---------- RECORDS SHOWN ----------

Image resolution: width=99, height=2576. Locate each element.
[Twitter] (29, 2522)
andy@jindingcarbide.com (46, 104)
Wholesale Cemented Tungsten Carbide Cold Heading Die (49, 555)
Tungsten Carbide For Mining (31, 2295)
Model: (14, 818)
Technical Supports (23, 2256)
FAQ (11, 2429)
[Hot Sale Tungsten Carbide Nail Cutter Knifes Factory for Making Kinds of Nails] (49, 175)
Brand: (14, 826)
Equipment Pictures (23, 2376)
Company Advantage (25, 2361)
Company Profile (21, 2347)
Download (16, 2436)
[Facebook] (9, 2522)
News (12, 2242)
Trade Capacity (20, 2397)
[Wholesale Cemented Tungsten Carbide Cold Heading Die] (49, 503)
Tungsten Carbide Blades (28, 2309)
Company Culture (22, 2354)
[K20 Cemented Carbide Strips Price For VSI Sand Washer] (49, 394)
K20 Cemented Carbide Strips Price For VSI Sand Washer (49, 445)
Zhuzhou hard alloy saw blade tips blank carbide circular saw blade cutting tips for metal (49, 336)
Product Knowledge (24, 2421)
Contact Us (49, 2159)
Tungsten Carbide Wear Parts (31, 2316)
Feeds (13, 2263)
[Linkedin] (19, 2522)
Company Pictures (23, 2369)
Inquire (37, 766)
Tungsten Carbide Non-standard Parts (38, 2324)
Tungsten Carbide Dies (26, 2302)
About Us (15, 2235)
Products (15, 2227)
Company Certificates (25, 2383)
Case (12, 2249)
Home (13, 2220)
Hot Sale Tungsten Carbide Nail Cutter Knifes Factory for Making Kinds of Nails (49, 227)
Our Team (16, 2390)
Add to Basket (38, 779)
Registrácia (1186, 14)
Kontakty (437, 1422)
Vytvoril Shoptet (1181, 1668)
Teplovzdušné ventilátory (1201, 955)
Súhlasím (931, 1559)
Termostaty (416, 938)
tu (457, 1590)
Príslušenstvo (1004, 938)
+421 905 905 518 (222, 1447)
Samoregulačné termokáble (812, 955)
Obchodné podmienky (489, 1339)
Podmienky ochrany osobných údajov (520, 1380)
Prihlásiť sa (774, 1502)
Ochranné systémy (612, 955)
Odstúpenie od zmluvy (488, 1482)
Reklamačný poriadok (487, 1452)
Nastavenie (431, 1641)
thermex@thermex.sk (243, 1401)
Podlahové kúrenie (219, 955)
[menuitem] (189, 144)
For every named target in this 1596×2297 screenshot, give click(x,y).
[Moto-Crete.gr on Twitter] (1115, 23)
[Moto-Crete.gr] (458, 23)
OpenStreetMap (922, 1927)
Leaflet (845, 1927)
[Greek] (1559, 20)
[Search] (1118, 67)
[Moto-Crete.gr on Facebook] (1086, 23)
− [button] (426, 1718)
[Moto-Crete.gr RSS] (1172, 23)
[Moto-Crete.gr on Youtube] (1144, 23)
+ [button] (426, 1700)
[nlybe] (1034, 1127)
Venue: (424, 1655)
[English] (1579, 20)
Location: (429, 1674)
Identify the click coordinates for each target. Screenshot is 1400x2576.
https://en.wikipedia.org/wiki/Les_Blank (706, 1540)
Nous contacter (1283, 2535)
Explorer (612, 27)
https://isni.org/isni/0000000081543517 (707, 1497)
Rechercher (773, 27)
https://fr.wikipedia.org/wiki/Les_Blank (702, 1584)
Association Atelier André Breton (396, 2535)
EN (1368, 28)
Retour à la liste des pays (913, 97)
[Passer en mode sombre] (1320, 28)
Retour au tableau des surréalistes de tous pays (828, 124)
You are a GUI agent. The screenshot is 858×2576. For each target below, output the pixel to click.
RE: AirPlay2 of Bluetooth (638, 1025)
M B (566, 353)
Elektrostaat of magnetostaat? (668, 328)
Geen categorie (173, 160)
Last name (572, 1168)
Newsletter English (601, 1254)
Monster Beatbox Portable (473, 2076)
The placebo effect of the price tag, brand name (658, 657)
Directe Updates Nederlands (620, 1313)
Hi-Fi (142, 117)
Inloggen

----------

Of the lines above, extract only those from the line with "https://isni.org/isni/0000000081543517 (707, 1497)" to the line with "Retour au tableau", both included, exactly as written.

_TASK ANSWER:_
https://isni.org/isni/0000000081543517 (707, 1497)
Rechercher (773, 27)
https://fr.wikipedia.org/wiki/Les_Blank (702, 1584)
Association Atelier André Breton (396, 2535)
EN (1368, 28)
Retour à la liste des pays (913, 97)
[Passer en mode sombre] (1320, 28)
Retour au tableau des surréalistes de tous pays (828, 124)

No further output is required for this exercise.